In mehreren Straßen und Wegen innerhalb des Fußgängerbereichs – etwa in der Ludwigstraße oder der Ernst-Ludwig-Straße – ist Radfahren generell untersagt. Dennoch wird das Verbot regelmäßig missachtet. Um ein besseres Miteinander zu fördern, setzt die Stadt neben Aufklärungskampagnen und persönlichen Ansprachen auch auf wiederkehrende Kontrollen durch die Stadtpolizei.

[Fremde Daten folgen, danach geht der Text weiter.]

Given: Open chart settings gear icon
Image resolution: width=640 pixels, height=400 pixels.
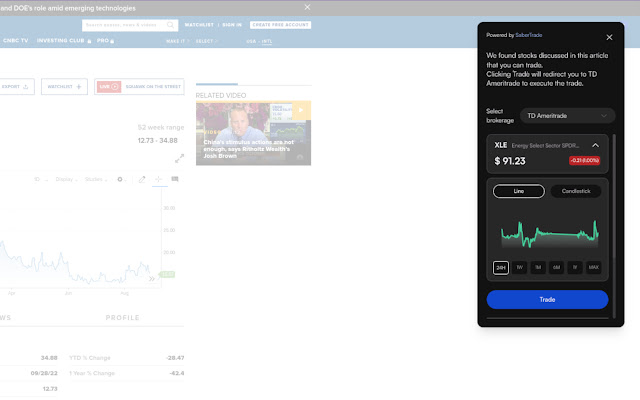Looking at the screenshot, I should (x=121, y=179).
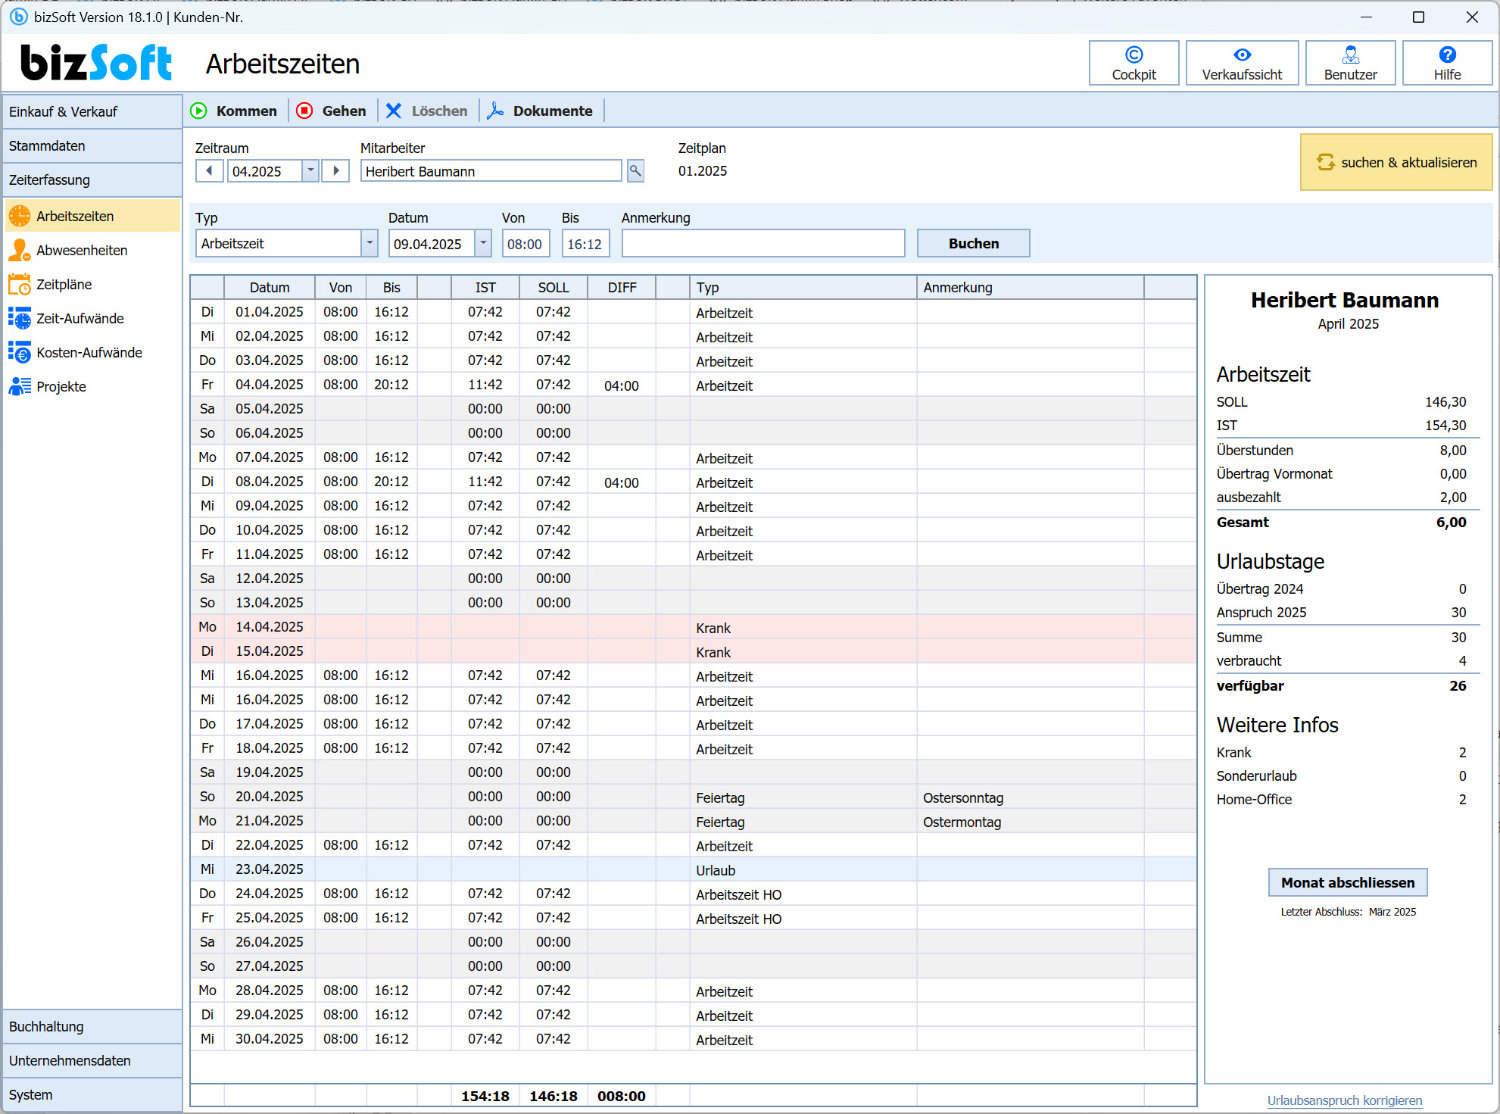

Schrittgeschwindigkeit und Rücksicht gefordert
„Das Radfahren ist in vielen Teilen der Innenstadt erlaubt, führt dort aber auch zu Konflikten mit Fußgängern“, so Wandrey. Besonders in der Wilhelminenstraße und am Luisenplatz komme es regelmäßig zu gefährlichen Situationen. „Oberstes Gebot ist das Fahren in Schrittgeschwindigkeit, die unbedingte Rücksicht auf Fußgänger und die ständige Bremsbereitschaft. Wenn Radfahrende und Fußgänger gleichermaßen Rücksicht nehmen, können wir den Mobilitätsfrieden sichern.“
Die angekündigten Kontrollen am 24. September sollen nicht nur Regelverstöße ahnden, sondern vor allem öffentlichkeitswirksam für mehr gegenseitige Rücksichtnahme sensibilisieren.